How I treat cancer-associated thrombosis

Abstract

Patients with cancer are at an increased risk of symptomatic venous thromboembolism (VTE). In addition, an increasing number of patients with incidental thromboembolic events have been recorded in clinical practice. Therapeutic anticoagulation is crucial to prevent thrombus progression and reduce risk of recurrence; however, this comes at the price of an increased bleeding risk, which necessitates a personalised approach to choose the most appropriate type of therapy. Over the last decade, low-molecular-weight heparin has been the preferred anticoagulant agent for patients with cancer-associated thrombosis due to better efficacy and similar safety profile compared with vitamin K antagonists. While direct oral anticoagulants (DOAC) have emerged as new option for treatment of VTE in a general population, only limited data have been available specifically for patients with cancer until recently. Randomised, controlled trials have now been published, establishing DOAC as an alternative for the treatment of cancer-associated thrombosis. However, the improvement in the therapeutic armamentarium is accompanied by a number of special considerations. For instance, risk of bleeding is elevated in patients with cancer-associated VTE receiving DOAC, especially in certain tumour types (eg, gastrointestinal), and no guidance exists regarding their use in patients with severe thrombocytopaenia. Furthermore, DOAC are prone to certain drug-drug interactions and their effect might be altered due to nausea and vomiting in patients receiving chemotherapy. Here, we provide guidance on how to treat cancer-associated VTE and how new evidence from randomised controlled trials can be implemented in clinical practice. There are still clinical scenarios where robust evidence is lacking and treatment recommendations are based on extrapolations from other populations or expert opinion only. Therefore, additional research in special subpopulations is needed to optimise management of patients in challenging clinical scenarios.

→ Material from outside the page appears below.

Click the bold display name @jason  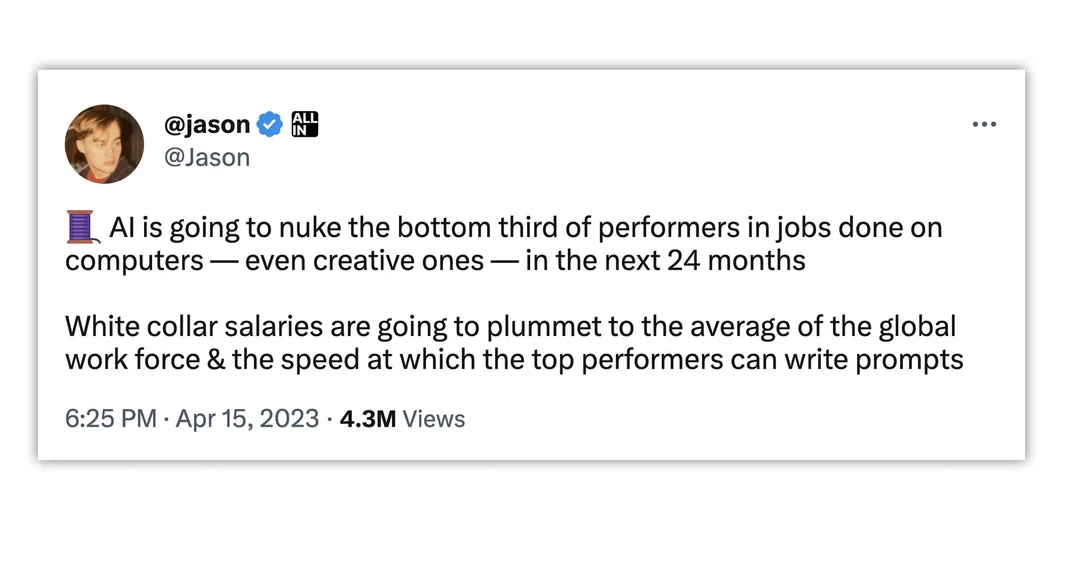coord(207,125)
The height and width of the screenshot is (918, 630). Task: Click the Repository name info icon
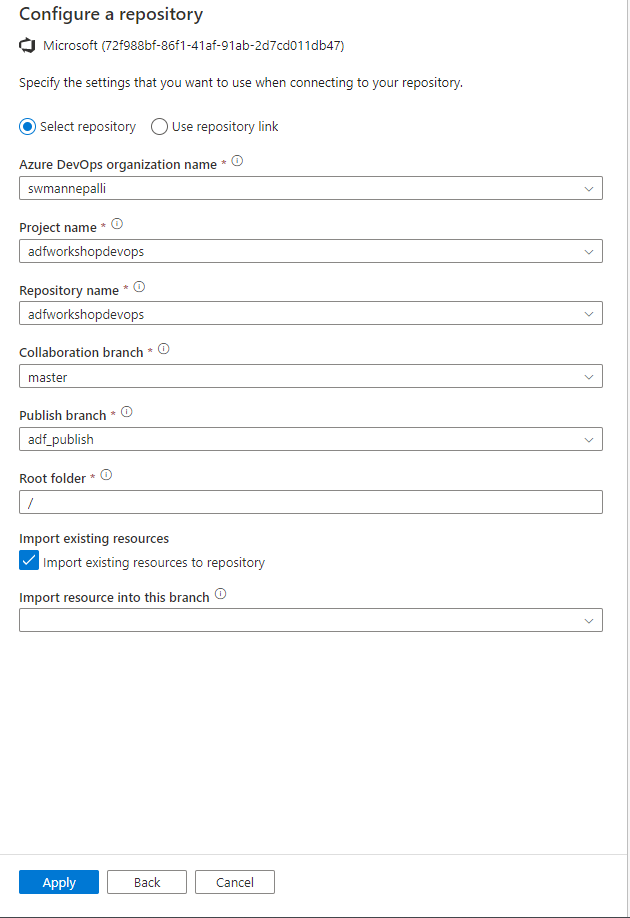138,288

Keywords: anticoagulation; cancer; direct oral anticoagulants; thrombosis; venous thromboembolism.

Figure 1

Treatment algorithm for patients with cancer and acute VTE; ¹: VTE including symptomatic and incidentally detected events (excluding isolated, asymptomatic subsegmental pulmonary embolism); ²: high risk: symptomatic, proximal PE, proximal DVT or history of previous thrombotic events in acute phase of VTE (<30 days since diagnosis of the event); ³: low risk: distal DVT, incidental subsegmental PE, CRT and/or patients in subacute phase of VTE (>30 days since event); ⁴: target platelet count for transfusion: 40–50 G/L; ⁵: luminal GI tumours (intact primary tumour), tumours at risk of bleeding from GU tract, nephrostomy tubes, active GI mucosal abnormalities (gastric/duodenal ulcer, gastritis, colitis, esophagitis, etc); ⁶: strong interaction with CYP3A4 or P-gp suspected; ⁷: DOAC: edoxaban: 60 mg once daily after LMWH lead-in (reduced dose of 30 mg once daily: creatinine clearance below 50 mL/min, body weight of <60 kg or concomitant use of a potent P-glycoprotein (P-gp) inhibitor); rivaroxaban: 15 mg twice daily for 3 weeks, then 20 mg once daily; apixaban: 10 mg twice daily for 7 days, followed by 5 mg twice daily; ⁸: dalteparin: 200 IU/kg daily during the first month, then 150 IU/kg daily; ⁹: rivaroxaban absorption reduced when not taken with food; ¹⁰: for patients treated with LMWH: switch to DOAC or escalate dose; ¹¹: retrievable IVC filters represent an option until anticoagulation is possible only in very selected cases depending on thrombus location (ie, proximal DVT) and timing since VTE diagnosis according to guidance from the ISTH SSC. Abbreviations: DVT, deep vein thrombosis; DOAC, direct oral anticoagulant; IVC, inferior vena cava; GI, gastrointestinal; GU, genito-urinary; LMWH, low-molecular-weight heparin; UFH, unfractionated heparin; VTE, venous thromboembolism; VKA, vitamin K antagonist.